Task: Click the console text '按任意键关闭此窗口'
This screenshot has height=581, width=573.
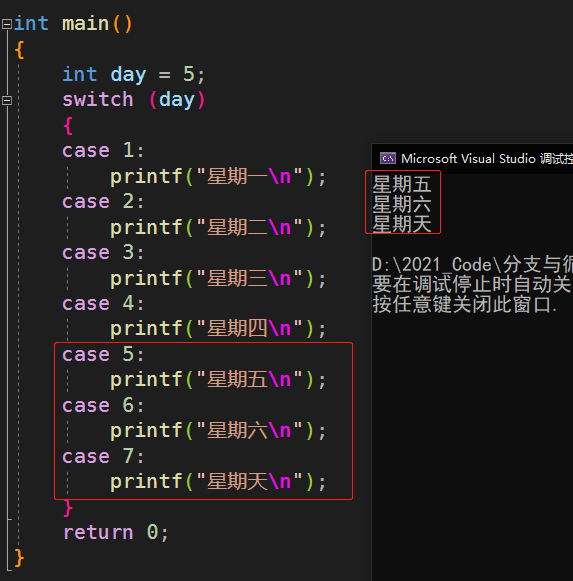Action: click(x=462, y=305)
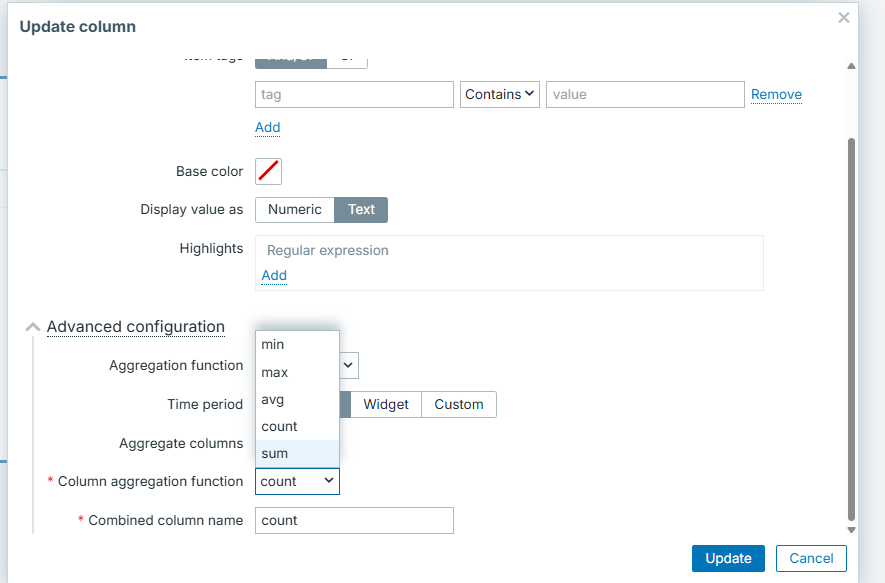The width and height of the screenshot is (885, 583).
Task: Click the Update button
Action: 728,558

-- Work instruction --
Pictures in the records must not appear in the copy; transcribe everything else precisely.

-- The answer --
Task: Click the console text '按任意键关闭此窗口'
This screenshot has height=581, width=573.
Action: click(x=462, y=305)
The width and height of the screenshot is (885, 583).
Task: Click the Update button
Action: 728,558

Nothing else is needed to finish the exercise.